1 on the charts. Wariner's duet with Anita Cochran, "What If I Said," reached the same spot a few weeks later. He wrote "Nothing
But The Taillights" for Clint Black and "One Small Miracle" for Bryan White. Now, just weeks after asking to be released from
his recording contract with Arista Records, Wariner has solidified his hold on the country charts with "Holes In The Floor
Of Heaven." The sentimental ballad--written by Wariner and Billy Kirsch--is the centerpiece of his new, self-produced Capitol
Records album Burnin' The Roadhouse Down.
So, in other words, he got to make the guitar-driven album he always
wanted to do, take a much-deserved breather, switch record labels at will and comeback hotter than ever as an artist, songwriter
and producer. Does it sound like a dream come true? Well, also consider that he was made an official member of the prestigious
Grand Ole Opry cast during the interim. And, oh yeah, he was able to round up superstars such as Garth Brooks and Trisha Yearwood
to sing with him on the new CD.
"From my end of it," the grateful singer says, "it looks like the greatest plan put
to paper. But it all couldn't have happened any more coincidentally. I just wanted to lay back a little bit, take time to
regroup and give myself a break. I've been going at it hard since 1973 as a teenager playing (bass) on the road with Dottie
West. While I was laying low, staying clear of radio and record label wars, I shifted gears and focused on the world of songwriting
"I've always written for myself. If I wrote a song that I thought was a hit, I would sit on it and
record it myself. Since I hit a spell where I wasn't doing much recording, I figured I would pitch some of my newer songs
around to other artists." Wariner has heard himself over the radio for two decades, but he is now getting the kick of having
others covering his material on the radio. "I was sitting in a car in front of a restaurant and I heard 'Longneck Bottle'
on the radio for the first time. That was the most awesome thing. I've heard myself for years on radio, so that's not as much
of a thrill as hearing somebody like Garth Brooks and Clint Black do your song. That's probably hard to understand for someone
that's never heard their record on the radio, but from a writer's point of view, this is a new experience for me."

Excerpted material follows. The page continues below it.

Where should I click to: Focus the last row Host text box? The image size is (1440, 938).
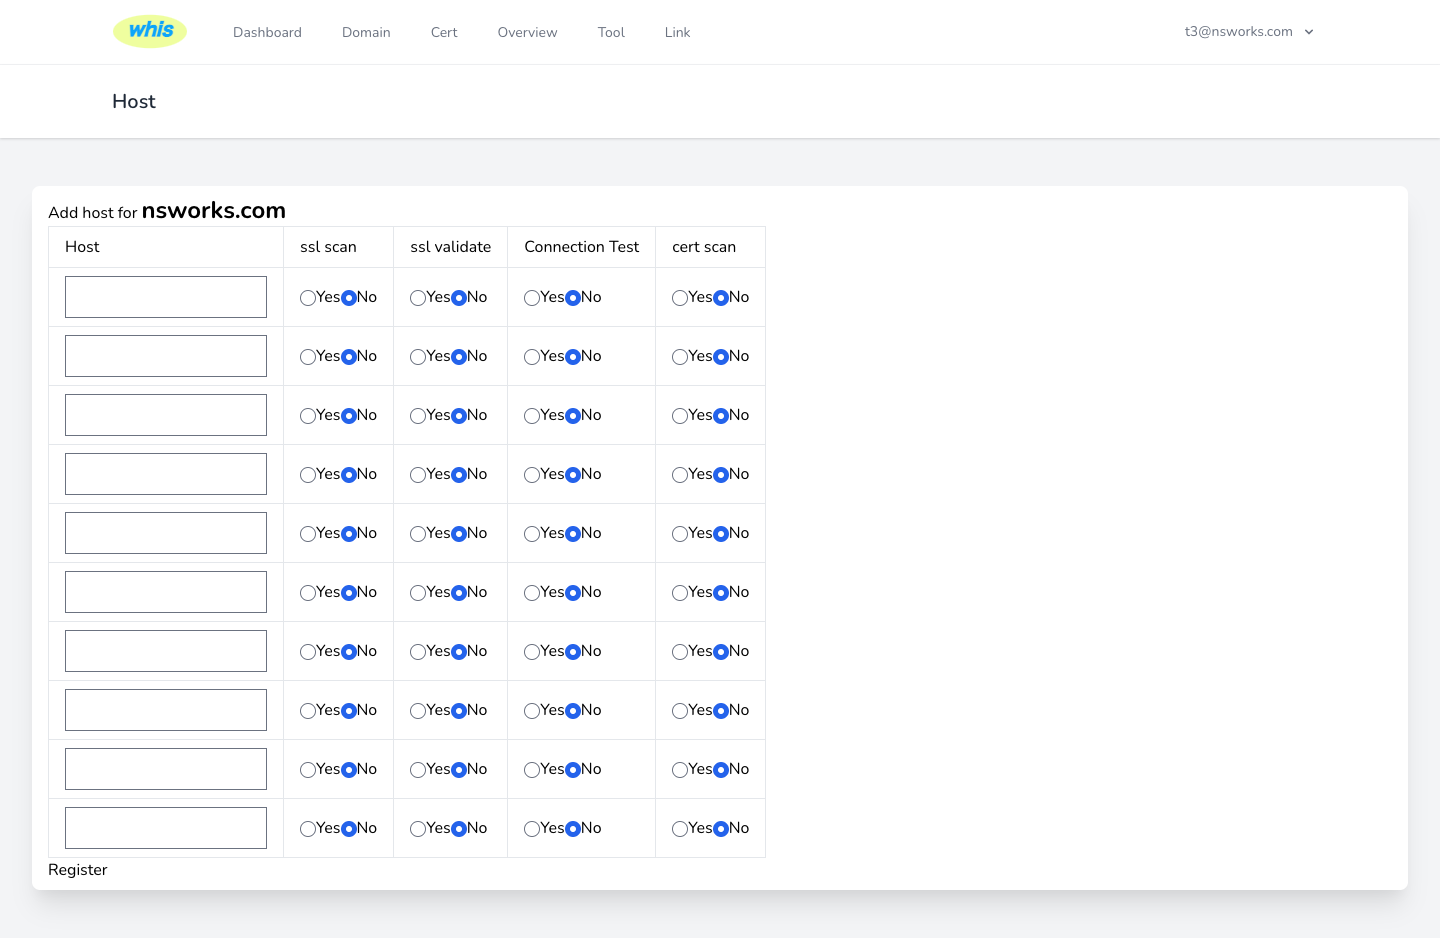coord(166,828)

Grammy-winner says he didn't fret over the fate of his recording career during his hiatus from radio. "I just kept plugging
away, trying to write good songs," the affable star says. "That's just the way I've always been. I don't worry about that
kind of stuff too much."
He had less to worry about after he gave some of his peers a taste of "Holes In The Floor
of Heaven." Garth Brooks, on flight to appear on The Tonight Show, and Tim McGraw, at Wariner's home in Tennessee,
each instantly realized the power of "Holes" when Wariner played them the song he wrote. With encouragement from McGraw, Brooks
and others, Wariner had enough confidence in "Holes" that he went into the studio and cut the song when he was between record
labels--before he knew anyone would even release it.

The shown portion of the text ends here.